# Measure % of edits coming from users without JS [T240697](https://phabricator.wikimedia.org/T240697)

We need to find out how many people are editing with no JS support (either in a browser that doesn't have JS support, or a regular browser with JS turned off). See the parent task for more info [T234695](https://phabricator.wikimedia.org/T234695) . We just need some ballpark numbers here, sampling is fine.  

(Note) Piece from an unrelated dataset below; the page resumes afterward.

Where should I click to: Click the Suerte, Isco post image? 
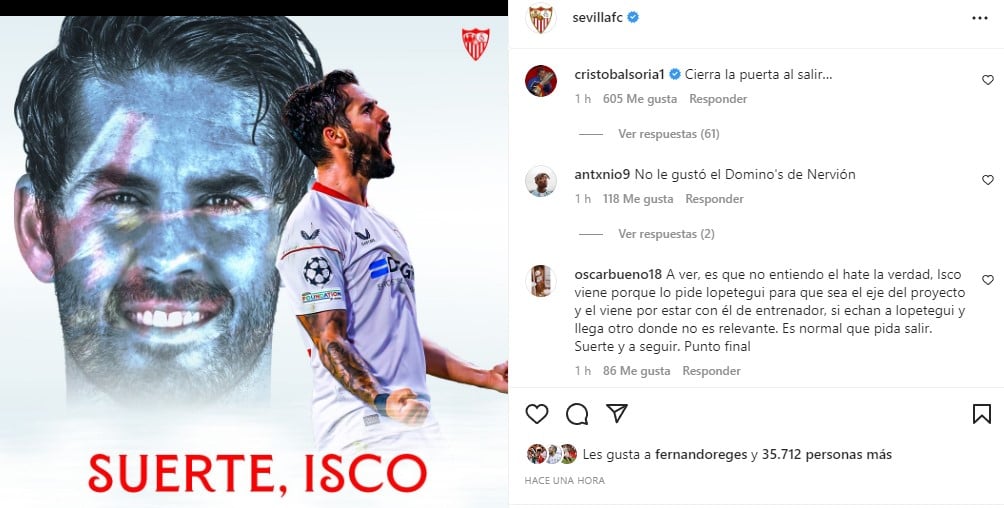coord(254,261)
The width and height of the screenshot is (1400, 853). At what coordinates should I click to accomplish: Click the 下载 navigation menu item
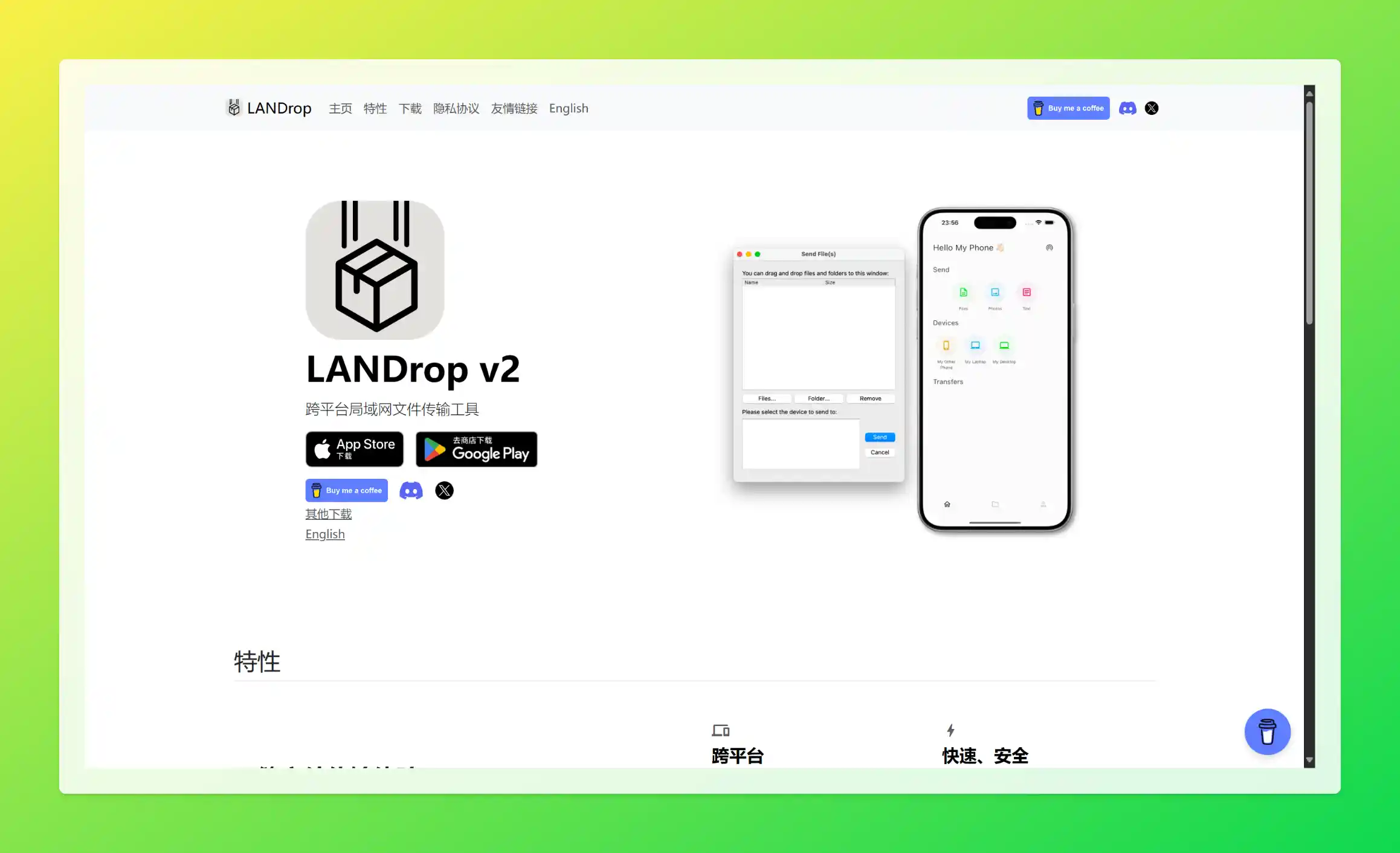[409, 108]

Results-  For the year 2020 :  
 snapshot % of user edits done with no JS support : **27.8 %**
 
 snapshot % of anon edits done with no JS support :  **13.48 %**   
 
 snapshot % of all edits done with no JS support :  **25.12 %**  
 

Results-  For the year 2019 :  
 snapshot % of user edits done with no JS support : **29.4 %**
 
 snapshot % of anon edits done with no JS support :  **14.54 %**   
 
 snapshot % of all edits done with no JS support :  **26.37 %**  
 
 - Note that these numbers include users that have no JS in addition to many others that have ad-blockers installed and/or  enabled DNT. We will not be able to differentiate between these users without additional instrumentation

##### We also checked the numbers by Editor Interface and got the following results: 
    
For the year 2020:       
Snapshot % of user edits done with no JS support in 2020 :   
visualeditor      5.5 %  
wikitext         30.6 %  
wikitext-2017     0.15 %   

Snapshot % of anon edits done with no JS support in 2020:     
visualeditor      1.8 %   
wikitext         15.4 %    
wikitext-2017     0.0 %

Snapshot % of all edits done with no JS support in 2020:    
visualeditor      4.47 %     
wikitext         27.86 %     
wikitext-2017     0.15 %    

For the year 2019:       
Snapshot % of user edits done with no JS support in 2019 :    
visualeditor      4.2 %   
wikitext         31.8 %      
wikitext-2017     4.62 %   

Snapshot % of anon edits done with no JS support in 2019:     
visualeditor      4.05 %    
wikitext         16.17 %   
wikitext-2017     0.0 %  

Snapshot % of all edits done with no JS support in 2019:       
visualeditor      4.17 %    
wikitext         28.76 %    
wikitext-2017     4.62 %     


The no-JS edit proportions by editing interfaces raises some interesting observations and questions :    
1. The wikitext-2017 editor is a turn-on beta preference hence the anonymous non-JS edits made with it is rightly 0%
2. We have excluded all oversampled sessions from editattemptstep to obtain these results. 
3. With the assumption that VisualEditor always requires JS to load and enable editing, could the small proportion of non-JS edits for VE that we see above be indicative of users who have blocked Client-side eventlogging ?    
4. These proportions may not apply equitably to all Wikis. 
5. The wikitext editor numbers includes users that have no-JS support in addition to many others that have ad-blockers installed and/or enabled DNT. We will not be able to differentiate between these users without additional instrumentation



In [2]:
import matplotlib.pyplot as plt
from matplotlib.ticker import StrMethodFormatter
import numpy as np
import pandas as pd
from tabulate import tabulate
from wmfdata import charting, hive, mariadb
from wmfdata.charting import comma_fmt, pct_fmt
from wmfdata.utils import df_to_remarkup, pct_str

You are using wmfdata v1.0.1, but v1.0.3 is available.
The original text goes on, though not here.